Start Provided passage

This seems like an extreme assessment. The player could just want disarm rules. Just because 4E doesn't have them doesn't mean he's opposed to 4E as a whole.

The designers of 4E didn't like disarm. The 4E combat system is not made to deal with disarm and the effect on a PC is far worse than a monster by RAW. <snip>

In my case, if I had a friend like this I would just tell him that disarm does not work within the 4E combat system because the designers made it that way.

I think this is a mistake. The concept of disarming makes far too much logical sense to just brush off because 4E chose not to handle it RAW. There are plenty of things I think a game can expect a player to suspend disbelief for, but this one just goes too far in my opinion. Trip attacks are in the same family here.

I do think that the player is expecting a bit much, however. My vote would be to use the stunting rules and adjust as you go. The player has to understand that whatever you build to support this ability is going to require playtesting because 4E RAW does not support what he wants to do. And if he really wants to do it a lot, the idea of building a power to support it makes a lot of sense. Also, don't forget that in 3E a disarm attempt provoked an OA. I'd say it should in 4E as well, regardless of the implementation you decide on.


Overall, I feel like people are too willing to say "it's not in the 4E rules, so you can't do it." I think this is a bad trend that people need to get past. Saying yes (with caveats) is a much better place to be as a GM than saying no.
 

Gort

Explorer
If Intimidate can force a bloodied foe to surrender by breaking their morale, use the same formula with Acrobatics (or maybe Thievery) to force a bloodied foe to surrender by taking their weapon away (and impressing them so much with the ease with which you did it, that they don't even try to get it back).

This is like the (disarm = reduce to 0 HP), but it does give some benefit...no more than Intimidate, so it should be more or less balanced. Of course there have been other arguments about whether someone who makes an Intimicheesemonkey should be rewarded, nerfed or both, and the same arguments would apply to a Disarmbot.

Yeah, I don't really like the "intimidate bloodied opponent into surrendering" mechanic, because it's really easy to get a ton of bonuses in skills. Perhaps if the intimidate mechanic was rebalanced to take into account that anyone who really wants to can get massive bonuses to it (basically make the intimidate DCs a lot higher) then I'd agree with this solution.

Anyone know what the highest Acrobat skill bonus you could get at level 1 is?
 

Alabast

First Post
Regicide had it right. Disarming should be a option for when you knock an opponent to 0 hit points, because disarming someone is effectively the same as defeating them.

End Provided passage

**What the task asks**
Carry on the discussion of disarm rules in 4E from where it ends.

Start Information given

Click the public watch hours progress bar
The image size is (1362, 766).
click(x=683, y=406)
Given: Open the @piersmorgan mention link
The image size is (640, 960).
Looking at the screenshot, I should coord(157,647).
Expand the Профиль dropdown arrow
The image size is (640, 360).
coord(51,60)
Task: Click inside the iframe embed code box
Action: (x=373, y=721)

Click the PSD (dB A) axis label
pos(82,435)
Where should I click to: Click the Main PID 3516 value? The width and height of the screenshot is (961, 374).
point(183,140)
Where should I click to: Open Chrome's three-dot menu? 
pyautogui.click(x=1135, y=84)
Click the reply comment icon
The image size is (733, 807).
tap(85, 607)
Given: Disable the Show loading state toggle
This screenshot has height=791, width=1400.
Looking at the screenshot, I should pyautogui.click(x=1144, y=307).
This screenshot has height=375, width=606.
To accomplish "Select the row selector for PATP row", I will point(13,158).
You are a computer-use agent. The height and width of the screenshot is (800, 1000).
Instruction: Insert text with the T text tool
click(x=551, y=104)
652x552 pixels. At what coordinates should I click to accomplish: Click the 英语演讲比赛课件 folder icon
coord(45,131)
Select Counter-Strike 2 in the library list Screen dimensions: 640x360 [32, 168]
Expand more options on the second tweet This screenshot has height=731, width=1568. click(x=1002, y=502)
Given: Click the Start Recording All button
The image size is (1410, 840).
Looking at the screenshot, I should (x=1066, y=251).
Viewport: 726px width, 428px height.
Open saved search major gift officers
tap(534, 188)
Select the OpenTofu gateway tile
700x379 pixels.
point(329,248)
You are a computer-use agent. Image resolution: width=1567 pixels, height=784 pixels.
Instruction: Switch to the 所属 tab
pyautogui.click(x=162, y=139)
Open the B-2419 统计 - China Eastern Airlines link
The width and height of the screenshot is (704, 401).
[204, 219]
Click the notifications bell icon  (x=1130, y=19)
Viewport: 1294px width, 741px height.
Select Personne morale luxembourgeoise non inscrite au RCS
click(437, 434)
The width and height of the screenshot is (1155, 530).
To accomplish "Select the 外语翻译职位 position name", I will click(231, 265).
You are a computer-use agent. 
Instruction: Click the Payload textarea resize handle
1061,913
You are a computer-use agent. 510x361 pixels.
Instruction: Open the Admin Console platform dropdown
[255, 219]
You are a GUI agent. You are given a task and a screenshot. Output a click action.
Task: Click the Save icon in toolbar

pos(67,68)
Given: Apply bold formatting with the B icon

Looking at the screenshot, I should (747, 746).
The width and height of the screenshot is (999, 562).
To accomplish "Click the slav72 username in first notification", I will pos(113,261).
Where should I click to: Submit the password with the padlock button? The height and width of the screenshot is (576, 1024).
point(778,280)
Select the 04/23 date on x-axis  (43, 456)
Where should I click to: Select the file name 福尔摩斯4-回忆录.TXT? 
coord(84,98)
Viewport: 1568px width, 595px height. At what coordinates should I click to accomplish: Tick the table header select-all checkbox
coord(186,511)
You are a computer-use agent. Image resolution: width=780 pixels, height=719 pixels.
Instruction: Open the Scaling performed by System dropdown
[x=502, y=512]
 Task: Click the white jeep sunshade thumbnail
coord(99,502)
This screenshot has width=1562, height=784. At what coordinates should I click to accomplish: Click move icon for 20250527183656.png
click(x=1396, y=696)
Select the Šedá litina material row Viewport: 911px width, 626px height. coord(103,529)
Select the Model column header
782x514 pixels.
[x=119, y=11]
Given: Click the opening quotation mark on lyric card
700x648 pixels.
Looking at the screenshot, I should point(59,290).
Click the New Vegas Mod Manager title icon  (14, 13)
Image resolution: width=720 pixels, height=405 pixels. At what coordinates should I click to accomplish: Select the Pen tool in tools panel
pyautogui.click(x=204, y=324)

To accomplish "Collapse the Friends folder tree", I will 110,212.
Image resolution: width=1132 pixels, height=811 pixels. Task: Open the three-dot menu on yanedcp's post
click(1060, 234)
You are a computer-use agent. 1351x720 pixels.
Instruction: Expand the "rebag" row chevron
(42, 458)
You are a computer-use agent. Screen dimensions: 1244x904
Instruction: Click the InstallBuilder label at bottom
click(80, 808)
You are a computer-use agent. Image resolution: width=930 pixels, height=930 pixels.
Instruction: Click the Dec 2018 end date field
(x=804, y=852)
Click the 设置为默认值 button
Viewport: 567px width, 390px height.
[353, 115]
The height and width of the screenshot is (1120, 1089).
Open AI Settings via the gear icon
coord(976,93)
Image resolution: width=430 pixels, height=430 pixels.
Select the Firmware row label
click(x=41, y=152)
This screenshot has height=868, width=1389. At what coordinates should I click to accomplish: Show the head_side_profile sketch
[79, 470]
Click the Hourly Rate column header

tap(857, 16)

End Information given

**Reply to the task**
If your friend is a simulationist, that's fine, but he needs to understand that D&D 4e is NOT a simulationist system. 3rd edition is the simulationist system, with 4e being a deliberate attempt to make the game more balanced and gamist, like a MMO.

That said, if you REALLY want to give him a system for disarming, make sure it is not something he can do off the bat in a single round. If it were me, I'd require that the enemy be already bloodied, and the PC have combat advantage and spend an action point after hitting the opponent.
 

Nytmare

David Jose
I had been thinking along the lines of retooling the intimidate rules at first, but then I remembered that intimidate has the catch that if you don't make the check, you can't try to intimidate them anymore. I think that will stick in too many throats to work effectively as a "I want to disarm them and pick up their sword and continue combat till I murder them" kind of rule.

My vote is to use the things that already exist in the game, and call them disarming. You intimidate someone? You got someone to 0 hitpoints? Great, you knock their sword out of their hands and they give up. If that doesn't fit in their world view, give anyone disarmed person a lone imaginary hitpoint so the player can take it away from them. If even that doesn't work, I'd begin to question whether it's the concept they like or the previous editions overpowerd combo.
 

tyrlaan

Explorer
If your friend is a simulationist, that's fine, but he needs to understand that D&D 4e is NOT a simulationist system. 3rd edition is the simulationist system, with 4e being a deliberate attempt to make the game more balanced and gamist, like a MMO.

While I'm not keen on the incessant 4E = MMO on tabletop analogy, if you want to take that route, you're argument is wrong. WoW has disarm mechanics and it's quite prevalent. Players and mobs alike can disarm and its a temporary loss of your weapon, which does indeed both reduce your damage output as well as restrict what abilities you can use.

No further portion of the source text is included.